### Your assignment
Copy the following items verbatim, starting at the line containing "You are a GUI" and ending with the line containing "coordinates (490, 36).".
+++ Extracted records +++
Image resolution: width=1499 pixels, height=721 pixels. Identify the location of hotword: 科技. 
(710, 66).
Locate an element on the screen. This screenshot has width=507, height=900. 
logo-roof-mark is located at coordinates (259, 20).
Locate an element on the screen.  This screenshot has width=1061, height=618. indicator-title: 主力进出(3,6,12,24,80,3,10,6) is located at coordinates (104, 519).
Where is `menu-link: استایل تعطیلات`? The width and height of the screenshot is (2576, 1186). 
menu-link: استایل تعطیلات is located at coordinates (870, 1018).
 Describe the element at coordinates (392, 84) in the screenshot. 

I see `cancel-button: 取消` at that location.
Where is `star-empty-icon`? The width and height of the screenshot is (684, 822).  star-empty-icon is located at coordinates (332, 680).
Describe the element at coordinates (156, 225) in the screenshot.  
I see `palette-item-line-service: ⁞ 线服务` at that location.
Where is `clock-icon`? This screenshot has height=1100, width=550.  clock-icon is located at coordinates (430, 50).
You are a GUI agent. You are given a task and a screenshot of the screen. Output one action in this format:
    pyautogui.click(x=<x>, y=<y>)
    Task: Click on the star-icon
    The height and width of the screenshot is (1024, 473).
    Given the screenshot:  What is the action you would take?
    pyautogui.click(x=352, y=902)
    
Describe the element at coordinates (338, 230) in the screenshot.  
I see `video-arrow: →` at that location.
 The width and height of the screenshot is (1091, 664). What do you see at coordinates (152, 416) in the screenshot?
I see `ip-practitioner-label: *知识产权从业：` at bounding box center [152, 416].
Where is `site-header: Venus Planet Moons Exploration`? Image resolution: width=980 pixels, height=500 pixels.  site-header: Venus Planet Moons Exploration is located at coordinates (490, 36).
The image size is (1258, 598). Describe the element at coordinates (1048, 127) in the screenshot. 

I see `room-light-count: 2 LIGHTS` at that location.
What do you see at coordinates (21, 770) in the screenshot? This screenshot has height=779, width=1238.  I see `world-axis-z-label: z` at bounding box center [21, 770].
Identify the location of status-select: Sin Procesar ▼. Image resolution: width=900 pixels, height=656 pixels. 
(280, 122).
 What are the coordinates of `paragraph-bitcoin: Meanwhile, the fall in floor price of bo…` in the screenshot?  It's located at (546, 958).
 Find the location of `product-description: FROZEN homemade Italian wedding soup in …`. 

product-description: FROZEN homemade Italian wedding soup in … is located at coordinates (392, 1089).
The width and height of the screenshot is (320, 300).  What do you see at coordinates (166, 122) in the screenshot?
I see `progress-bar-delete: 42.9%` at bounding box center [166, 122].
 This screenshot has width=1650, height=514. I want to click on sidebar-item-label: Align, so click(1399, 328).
+++
### Result of the exercise
You are a GUI agent. You are given a task and a screenshot of the screen. Output one action in this format:
    pyautogui.click(x=<x>, y=<y>)
    Task: Click on the star-icon
    The height and width of the screenshot is (1024, 473).
    Given the screenshot:  What is the action you would take?
    pyautogui.click(x=352, y=902)
    
Describe the element at coordinates (338, 230) in the screenshot.  
I see `video-arrow: →` at that location.
 The width and height of the screenshot is (1091, 664). What do you see at coordinates (152, 416) in the screenshot?
I see `ip-practitioner-label: *知识产权从业：` at bounding box center [152, 416].
Where is `site-header: Venus Planet Moons Exploration`? Image resolution: width=980 pixels, height=500 pixels.  site-header: Venus Planet Moons Exploration is located at coordinates (490, 36).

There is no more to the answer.